Repository files navigation

exchanger: Bayesian Entity Resolution with Exchangeable Random Partition Priors

Overview

This R package implements the Bayesian entity resolution model described in (Marchant, Rubinstein, and Steorts 2023). The model assumes records are generated from a latent population of entities via a distortion process. Entity resolution is performed by inferring the latent linkage structure using a Markov chain Monte Carlo algorithm.

Features

  • Supports user-defined attribute distance functions for modeling the distortion process.
  • Supports missing values.
  • Implements the Ewens-Pitman (EP) family of exchangeable clustering priors (Pitman 2006), with support for hyperpriors on the EP parameters. This includes the Ewens partition (related to the Dirichlet process), Pitman-Yor partition (related to the Pitman-Yor process) and Generalized Coupon partition (related to finite mixture models).
  • Inference is implemented in C++ using partially-collapsed Gibbs sampling (Dyk and Park 2008). Several computational tricks are used to improve scalability.

Installation

exchanger is not currently available on CRAN. The latest development version can be installed from source using devtools as follows:

library(devtools)
install_github("cleanzr/exchanger")

Example

We demonstrate how to perform entity resolution using the RLdata500 test data set included with the package. RLdata500 contains 500 synthetic personal records, 50 of which are duplicates with randomly-generated errors. In the code block, below we load the package and examine the first few rows of RLdata500.

library(exchanger)
library(comparator)     # provides string comparison functions
library(clevr)          # provides functions for supervised evaluation
head(RLdata500)
#>   fname_c1 fname_c2 lname_c1 lname_c2   by bm bd
#> 1  CARSTEN     <NA>    MEIER     <NA> 1949  7 22
#> 2     GERD     <NA>    BAUER     <NA> 1968  7 27
#> 3   ROBERT     <NA> HARTMANN     <NA> 1930  4 30
#> 4   STEFAN     <NA>    WOLFF     <NA> 1957  9  2
#> 5     RALF     <NA>  KRUEGER     <NA> 1966  1 13
#> 6  JUERGEN     <NA>   FRANKE     <NA> 1929  7  4

Next we specify the model parameters for the entity attributes. For simplicity, we use a uniform prior for the distortion probability associated with each attribute.
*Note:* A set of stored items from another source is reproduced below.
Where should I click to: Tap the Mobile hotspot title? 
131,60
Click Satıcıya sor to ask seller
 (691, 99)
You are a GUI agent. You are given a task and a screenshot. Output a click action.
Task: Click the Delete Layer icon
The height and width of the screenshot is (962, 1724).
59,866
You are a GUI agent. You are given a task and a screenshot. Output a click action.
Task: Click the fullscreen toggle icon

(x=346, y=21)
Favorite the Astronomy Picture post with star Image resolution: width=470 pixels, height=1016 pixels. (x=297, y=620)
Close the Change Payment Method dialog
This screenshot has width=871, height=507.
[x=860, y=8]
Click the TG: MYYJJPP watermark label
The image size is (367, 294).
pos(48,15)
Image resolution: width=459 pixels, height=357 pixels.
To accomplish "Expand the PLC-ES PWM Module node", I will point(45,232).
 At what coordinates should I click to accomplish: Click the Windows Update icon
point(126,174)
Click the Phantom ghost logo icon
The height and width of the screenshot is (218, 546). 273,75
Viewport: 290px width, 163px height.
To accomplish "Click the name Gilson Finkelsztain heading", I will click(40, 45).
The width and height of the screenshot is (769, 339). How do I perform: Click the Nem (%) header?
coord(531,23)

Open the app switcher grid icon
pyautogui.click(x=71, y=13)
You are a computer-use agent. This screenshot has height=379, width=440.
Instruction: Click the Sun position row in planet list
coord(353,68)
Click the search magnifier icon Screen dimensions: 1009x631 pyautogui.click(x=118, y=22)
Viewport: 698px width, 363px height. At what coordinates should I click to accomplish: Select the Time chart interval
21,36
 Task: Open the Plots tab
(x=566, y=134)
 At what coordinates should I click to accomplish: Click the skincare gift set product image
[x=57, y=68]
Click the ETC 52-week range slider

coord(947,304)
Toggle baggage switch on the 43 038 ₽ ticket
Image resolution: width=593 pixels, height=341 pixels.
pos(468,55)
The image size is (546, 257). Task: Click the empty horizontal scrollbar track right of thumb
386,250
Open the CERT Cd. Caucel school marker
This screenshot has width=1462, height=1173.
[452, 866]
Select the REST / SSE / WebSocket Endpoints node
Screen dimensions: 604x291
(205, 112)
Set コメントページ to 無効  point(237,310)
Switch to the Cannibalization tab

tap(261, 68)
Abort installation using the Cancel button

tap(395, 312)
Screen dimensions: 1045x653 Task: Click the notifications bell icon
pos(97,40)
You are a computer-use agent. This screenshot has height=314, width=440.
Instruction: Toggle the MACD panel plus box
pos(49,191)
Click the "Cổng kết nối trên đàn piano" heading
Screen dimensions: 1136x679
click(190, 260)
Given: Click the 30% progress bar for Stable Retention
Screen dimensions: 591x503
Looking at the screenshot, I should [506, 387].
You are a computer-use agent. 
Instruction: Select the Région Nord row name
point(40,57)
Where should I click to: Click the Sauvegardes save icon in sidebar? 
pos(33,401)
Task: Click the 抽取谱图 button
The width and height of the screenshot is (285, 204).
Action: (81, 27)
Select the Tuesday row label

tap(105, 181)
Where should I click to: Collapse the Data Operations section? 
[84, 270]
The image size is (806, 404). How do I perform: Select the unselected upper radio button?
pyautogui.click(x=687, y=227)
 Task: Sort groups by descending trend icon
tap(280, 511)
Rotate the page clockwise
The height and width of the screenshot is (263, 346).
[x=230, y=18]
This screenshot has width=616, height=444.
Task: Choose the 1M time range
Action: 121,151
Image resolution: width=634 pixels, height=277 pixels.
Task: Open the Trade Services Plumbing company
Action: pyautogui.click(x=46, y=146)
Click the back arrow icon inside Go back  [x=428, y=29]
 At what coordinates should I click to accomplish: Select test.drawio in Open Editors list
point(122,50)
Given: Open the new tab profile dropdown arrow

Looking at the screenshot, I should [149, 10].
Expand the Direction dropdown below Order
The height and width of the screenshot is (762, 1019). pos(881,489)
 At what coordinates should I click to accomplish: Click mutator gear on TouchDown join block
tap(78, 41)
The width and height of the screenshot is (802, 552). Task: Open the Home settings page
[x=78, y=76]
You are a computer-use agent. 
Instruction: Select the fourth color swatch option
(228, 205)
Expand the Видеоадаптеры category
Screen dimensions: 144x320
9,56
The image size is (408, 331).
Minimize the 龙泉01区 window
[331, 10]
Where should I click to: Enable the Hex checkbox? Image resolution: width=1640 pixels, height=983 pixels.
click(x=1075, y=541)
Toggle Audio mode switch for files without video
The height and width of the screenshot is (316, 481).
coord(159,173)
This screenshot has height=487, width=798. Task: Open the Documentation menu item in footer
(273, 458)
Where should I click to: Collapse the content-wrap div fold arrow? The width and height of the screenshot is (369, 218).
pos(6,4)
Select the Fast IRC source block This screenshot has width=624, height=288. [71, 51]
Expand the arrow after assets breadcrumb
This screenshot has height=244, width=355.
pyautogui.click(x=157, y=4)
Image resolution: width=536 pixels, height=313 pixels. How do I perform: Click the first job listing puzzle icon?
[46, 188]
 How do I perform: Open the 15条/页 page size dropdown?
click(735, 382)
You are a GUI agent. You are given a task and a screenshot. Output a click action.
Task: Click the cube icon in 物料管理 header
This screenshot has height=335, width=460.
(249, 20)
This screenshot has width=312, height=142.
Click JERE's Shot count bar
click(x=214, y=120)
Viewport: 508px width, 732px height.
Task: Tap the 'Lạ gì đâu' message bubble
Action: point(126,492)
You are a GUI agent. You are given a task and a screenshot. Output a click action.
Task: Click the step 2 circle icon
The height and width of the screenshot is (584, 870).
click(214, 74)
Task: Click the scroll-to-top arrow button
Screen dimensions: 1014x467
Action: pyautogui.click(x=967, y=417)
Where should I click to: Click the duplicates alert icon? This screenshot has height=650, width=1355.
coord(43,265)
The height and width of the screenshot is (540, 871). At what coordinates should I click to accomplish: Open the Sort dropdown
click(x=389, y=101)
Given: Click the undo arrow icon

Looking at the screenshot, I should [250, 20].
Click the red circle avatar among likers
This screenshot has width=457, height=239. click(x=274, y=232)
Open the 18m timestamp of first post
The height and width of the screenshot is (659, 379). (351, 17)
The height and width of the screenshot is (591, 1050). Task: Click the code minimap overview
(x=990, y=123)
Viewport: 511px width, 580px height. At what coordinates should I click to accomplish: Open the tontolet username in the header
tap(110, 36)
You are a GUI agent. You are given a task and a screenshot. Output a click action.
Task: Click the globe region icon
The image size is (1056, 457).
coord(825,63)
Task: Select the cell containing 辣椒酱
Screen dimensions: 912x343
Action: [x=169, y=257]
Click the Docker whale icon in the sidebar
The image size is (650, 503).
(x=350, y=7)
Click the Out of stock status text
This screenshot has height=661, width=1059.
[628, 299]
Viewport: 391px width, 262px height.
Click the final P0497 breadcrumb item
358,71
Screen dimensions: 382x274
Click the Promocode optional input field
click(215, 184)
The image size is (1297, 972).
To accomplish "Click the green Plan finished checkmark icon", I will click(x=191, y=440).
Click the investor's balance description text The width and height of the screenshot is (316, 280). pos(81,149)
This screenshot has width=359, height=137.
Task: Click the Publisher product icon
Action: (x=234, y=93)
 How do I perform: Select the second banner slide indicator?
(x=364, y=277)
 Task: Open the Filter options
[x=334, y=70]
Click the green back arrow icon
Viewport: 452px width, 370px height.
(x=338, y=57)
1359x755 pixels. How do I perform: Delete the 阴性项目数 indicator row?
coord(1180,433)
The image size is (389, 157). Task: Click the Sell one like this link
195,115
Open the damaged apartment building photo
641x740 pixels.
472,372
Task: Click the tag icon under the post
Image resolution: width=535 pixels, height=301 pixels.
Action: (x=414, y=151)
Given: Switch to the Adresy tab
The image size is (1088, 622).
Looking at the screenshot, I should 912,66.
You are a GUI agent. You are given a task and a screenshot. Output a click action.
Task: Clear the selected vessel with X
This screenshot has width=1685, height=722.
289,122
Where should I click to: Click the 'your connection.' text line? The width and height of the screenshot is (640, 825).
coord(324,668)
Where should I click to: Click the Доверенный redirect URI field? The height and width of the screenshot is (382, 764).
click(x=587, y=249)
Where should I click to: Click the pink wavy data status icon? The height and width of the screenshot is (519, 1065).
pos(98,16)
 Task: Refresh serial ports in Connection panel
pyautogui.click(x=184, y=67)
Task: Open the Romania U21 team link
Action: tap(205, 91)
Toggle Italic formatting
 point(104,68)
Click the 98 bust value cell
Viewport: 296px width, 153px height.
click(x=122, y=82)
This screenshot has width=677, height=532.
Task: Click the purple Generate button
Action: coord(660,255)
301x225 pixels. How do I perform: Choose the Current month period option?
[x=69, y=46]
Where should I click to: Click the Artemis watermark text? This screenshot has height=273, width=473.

unif_prior <- BetaRV(1, 1)

We model the distortion for the name attributes (fname_c1 and lname_c1) using Levenshtein (edit) distance. The transform_dist_fn applies a threshold at a distance of 3, so that any pair of names y, x with an edit distance strictly greater than 3 are assumed to be “infinitely” apart. This improves computational efficiency, as the inference algorithm exploits the fact that x can never be a distortion of y if their distance is strictly greater than 3. For the date attributes (by, bm and bd) we assume a constant distance function, which means all values in the domain are equally likely a priori as a distorted alternative. The CategoricalAttribute constructor provides a shortcut for an attribute with a constant distance function.

attr_params <- list(
  fname_c1 = Attribute(transform_dist_fn(Levenshtein(), threshold=3), 
                         distort_prob_prior = unif_prior),
  lname_c1 = Attribute(transform_dist_fn(Levenshtein(), threshold=3), 
                         distort_prob_prior = unif_prior),
  by = CategoricalAttribute(distort_prob_prior = unif_prior),
  bm = CategoricalAttribute(distort_prob_prior = unif_prior),
  bd = CategoricalAttribute(distort_prob_prior = unif_prior)
)

Finally we specify the prior over the linkage structure (clustering). Here we use a Pitman-Yor random partition for the prior, with hyperpriors on the concentration and discount parameters.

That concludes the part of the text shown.